Fetterman struggled, as many expected, during what would be his lone one-on-one faceoff with Oz. He strained for words that never came, bungled lines he'd delivered hundreds of times without a second thought and seemed, to many anxious Democrats watching, to be failing at the most important goal: convincing swing voters that he was fit to competently do the job.

"We had seen him do better in prep. So, it was tough to see your friend and someone you care about struggle publicly in a forum we knew he was at a disadvantage, even without a stroke," McPhillips said, admitting that "we were a little bit worried about how people would perceive it."

But even as reviews of his performance rolled in, a mix of despair from the left and barely contained glee from the right, the Fetterman campaign was moving quickly to shift the narrative.

They seized, in particular, on one line from Oz, who opposes abortion rights but had sought to soften his position and said he wouldn't support a federal ban on the procedure. That, Oz told voters, was in the aftermath of the Supreme Court's overturning Roe v. Wade.

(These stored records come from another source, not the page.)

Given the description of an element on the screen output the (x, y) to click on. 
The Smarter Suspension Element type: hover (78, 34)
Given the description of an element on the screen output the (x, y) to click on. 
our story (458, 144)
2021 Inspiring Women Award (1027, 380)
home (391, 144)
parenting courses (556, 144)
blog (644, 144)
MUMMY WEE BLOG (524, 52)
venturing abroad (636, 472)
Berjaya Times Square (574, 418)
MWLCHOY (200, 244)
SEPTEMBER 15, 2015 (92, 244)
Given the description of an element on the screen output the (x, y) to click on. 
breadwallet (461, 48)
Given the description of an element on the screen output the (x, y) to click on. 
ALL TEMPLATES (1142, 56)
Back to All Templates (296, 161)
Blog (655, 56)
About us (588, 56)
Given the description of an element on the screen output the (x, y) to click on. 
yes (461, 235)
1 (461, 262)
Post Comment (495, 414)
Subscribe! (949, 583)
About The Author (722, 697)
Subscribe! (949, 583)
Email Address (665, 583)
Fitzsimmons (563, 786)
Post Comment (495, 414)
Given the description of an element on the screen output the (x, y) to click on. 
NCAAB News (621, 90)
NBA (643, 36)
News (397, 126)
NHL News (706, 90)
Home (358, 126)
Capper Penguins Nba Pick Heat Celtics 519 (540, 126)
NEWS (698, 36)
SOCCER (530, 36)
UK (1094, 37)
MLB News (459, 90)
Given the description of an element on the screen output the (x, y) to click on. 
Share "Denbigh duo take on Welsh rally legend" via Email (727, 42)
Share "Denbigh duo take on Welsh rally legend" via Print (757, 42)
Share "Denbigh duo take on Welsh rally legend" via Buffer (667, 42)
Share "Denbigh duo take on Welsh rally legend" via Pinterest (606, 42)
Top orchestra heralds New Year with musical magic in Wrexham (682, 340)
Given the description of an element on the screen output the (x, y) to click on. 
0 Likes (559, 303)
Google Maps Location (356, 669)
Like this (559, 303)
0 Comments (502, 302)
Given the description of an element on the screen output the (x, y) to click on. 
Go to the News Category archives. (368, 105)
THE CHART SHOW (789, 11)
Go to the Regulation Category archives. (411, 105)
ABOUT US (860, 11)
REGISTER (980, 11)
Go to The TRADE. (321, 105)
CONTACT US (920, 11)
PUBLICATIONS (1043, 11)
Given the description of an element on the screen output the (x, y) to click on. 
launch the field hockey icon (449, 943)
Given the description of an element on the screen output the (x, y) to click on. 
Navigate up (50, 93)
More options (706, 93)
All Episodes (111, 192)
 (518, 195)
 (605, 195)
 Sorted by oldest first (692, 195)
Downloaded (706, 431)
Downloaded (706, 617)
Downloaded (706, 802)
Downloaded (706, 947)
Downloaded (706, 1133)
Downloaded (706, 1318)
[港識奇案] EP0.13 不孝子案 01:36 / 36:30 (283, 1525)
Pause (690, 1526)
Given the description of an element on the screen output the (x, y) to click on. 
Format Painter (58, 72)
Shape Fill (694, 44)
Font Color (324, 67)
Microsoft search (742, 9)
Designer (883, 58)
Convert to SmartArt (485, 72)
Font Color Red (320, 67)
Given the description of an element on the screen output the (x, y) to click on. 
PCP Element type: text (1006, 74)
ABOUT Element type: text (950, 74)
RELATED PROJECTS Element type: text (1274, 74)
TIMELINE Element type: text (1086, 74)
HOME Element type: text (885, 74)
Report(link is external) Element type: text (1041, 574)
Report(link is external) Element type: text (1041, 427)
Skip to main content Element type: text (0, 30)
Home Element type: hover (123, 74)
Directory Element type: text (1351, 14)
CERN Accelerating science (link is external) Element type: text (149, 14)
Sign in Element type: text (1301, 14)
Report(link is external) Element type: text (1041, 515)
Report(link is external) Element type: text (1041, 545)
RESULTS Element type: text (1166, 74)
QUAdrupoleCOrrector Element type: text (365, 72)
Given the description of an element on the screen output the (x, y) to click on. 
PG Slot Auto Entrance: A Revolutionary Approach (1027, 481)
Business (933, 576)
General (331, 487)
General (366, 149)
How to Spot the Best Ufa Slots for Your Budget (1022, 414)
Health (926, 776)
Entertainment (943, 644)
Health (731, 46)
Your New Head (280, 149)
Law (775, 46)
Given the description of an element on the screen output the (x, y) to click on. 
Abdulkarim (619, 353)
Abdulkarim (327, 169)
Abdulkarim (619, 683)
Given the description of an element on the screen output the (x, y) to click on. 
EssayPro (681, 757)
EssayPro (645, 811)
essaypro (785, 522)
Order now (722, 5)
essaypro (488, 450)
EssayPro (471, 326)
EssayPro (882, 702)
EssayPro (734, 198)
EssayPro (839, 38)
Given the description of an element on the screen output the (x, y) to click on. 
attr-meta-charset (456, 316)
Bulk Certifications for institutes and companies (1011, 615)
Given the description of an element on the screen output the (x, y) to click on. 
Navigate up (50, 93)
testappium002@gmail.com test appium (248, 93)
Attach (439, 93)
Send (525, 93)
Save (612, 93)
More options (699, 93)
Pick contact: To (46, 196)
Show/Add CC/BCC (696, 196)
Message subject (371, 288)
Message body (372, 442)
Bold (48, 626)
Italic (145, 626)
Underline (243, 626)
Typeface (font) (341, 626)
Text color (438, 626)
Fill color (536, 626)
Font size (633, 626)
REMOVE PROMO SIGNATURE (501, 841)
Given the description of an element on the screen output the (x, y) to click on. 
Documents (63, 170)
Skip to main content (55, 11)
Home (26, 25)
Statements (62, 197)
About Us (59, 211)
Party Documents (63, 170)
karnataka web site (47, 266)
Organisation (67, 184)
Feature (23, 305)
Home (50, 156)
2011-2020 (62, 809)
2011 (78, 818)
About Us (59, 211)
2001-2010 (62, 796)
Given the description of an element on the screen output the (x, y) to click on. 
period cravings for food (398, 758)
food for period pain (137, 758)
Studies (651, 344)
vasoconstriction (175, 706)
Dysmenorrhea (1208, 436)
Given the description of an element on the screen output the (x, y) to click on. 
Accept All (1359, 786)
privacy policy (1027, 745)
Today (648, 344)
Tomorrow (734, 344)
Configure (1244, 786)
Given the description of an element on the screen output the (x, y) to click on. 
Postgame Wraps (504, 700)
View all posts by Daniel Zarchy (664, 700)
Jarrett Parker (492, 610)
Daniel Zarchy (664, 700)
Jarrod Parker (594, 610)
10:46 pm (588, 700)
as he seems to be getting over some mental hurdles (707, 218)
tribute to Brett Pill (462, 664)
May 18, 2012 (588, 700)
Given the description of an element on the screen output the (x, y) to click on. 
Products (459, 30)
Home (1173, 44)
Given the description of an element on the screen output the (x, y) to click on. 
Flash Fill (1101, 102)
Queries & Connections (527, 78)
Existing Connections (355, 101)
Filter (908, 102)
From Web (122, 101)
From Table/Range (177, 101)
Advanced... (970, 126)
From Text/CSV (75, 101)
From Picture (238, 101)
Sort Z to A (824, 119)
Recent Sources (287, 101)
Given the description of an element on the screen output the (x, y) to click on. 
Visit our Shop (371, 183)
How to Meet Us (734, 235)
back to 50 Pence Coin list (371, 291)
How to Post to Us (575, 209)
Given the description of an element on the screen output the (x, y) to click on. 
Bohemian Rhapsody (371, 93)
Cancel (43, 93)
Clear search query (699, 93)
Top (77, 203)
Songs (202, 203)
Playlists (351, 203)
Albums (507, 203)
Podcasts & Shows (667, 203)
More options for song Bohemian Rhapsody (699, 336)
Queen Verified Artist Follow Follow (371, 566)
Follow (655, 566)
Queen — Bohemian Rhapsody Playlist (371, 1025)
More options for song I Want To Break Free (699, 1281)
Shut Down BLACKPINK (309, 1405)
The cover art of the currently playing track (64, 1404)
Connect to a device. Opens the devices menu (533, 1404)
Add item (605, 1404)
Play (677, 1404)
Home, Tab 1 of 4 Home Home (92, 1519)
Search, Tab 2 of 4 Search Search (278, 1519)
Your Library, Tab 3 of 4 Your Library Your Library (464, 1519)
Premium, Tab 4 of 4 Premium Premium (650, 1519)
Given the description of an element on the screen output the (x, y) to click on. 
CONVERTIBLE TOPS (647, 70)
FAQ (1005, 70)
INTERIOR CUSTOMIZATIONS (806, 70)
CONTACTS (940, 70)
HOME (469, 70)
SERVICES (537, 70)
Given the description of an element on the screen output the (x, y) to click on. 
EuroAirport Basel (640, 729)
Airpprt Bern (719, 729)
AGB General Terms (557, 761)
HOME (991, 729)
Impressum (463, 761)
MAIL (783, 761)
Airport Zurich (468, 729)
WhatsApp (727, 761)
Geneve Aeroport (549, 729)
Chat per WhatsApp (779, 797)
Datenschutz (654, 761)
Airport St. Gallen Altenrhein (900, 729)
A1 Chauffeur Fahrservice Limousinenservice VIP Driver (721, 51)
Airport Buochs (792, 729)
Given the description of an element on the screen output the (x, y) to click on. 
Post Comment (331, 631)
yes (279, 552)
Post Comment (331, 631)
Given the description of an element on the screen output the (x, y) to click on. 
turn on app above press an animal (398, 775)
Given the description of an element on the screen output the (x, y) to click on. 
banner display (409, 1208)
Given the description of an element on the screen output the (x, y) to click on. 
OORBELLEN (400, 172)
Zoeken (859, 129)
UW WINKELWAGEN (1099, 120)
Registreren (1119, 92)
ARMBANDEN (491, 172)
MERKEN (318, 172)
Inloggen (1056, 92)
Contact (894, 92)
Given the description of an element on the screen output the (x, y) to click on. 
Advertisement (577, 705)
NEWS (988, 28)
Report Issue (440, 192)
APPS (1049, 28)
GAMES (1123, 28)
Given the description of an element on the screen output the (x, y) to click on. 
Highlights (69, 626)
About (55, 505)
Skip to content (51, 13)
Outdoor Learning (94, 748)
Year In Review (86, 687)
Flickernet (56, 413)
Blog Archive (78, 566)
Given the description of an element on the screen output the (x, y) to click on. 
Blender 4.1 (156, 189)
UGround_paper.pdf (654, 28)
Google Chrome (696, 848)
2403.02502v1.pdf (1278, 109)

"As a physician, I've been in the room when there's some difficult conversations happening. I don't want the federal government involved with that, at all," Oz said when asked about the issue. But he didn't stop there. "I want women, doctors, local political leaders, letting the democracy that's always allowed our nation to thrive, to put the best ideas forward so states can decide for themselves," Oz continued.

Before the night was out, Fetterman's campaign had announced a new ad hammering Oz over his suggestion that "local political leaders" should have a hand, along with women and doctors, in the process.

Fetterman's allies pounced, too. Ryan Boyer, the first Black leader of the Philadelphia Building & Construction Trades Council, called the Democrat's performance "a profile in courage."

Of Oz's abortion remark, he quipped, "So now I want my local ward leader deciding something that's going on with my daughter?"

Obama and Oprah

The final weeks of the campaign, which began a few days after the January 6, 2021, riot at the US Capitol, were a nerve-rattling, expensive whirlwind.

On Saturday, Fetterman appeared with former President Barack Obama for rallies in Pittsburgh and Philadelphia, with President Joe Biden joining the Philadelphia event. It amounted to a welcome round of "solid" news cycles for a campaign in search of them, Calvello said.

But while aides enjoyed the adrenaline boost that Obama brought to the trail, they also pointed to a late endorsement -- delivered with no warning, a few days before the presidential cavalry arrived -- from Oprah Winfrey.

"We were getting ready for Obama and then Oprah endorsed," Katz said. "And this was a devastating indictment of Oz's career. The person who made him said she would've already voted for John Fetterman 'for many reasons.'" So, they turned it into an ad.

Then the Democratic cavalry arrive in force. Fetterman, along with fellow Democrat Josh Shapiro, the state attorney general who led big from wire to wire over far-right Republican nominee Doug Mastriano in the race for governor, were joined by Obama and then Biden.

Just days later, Calvello watched silently as Fetterman took the stage on Election Night and immediately touted his campaign's work in typically red enclaves.

Calvello remembered the turnout -- and reaction -- at a February event held at a wood-paneled fire station in Smethport, Pennsylvania (population: 1,436).

"Wherever people might feel they've been forgotten and marginalized ... that's where someone like me needs to be. Someplace like Smethport... these are places that should matter as much as anywhere," Fetterman said, seeking to find common ground with the Northern Tier town.

The event had proven to Calvello that Fetterman could back up his somewhat audacious promise to cut, even slightly, into Republican control of rural Pennsylvania.

"Those were the words he always told me: 'We are going to jam them up,'" Calvello said.

The same words -- the specific phrase -- he would use in his victory speech.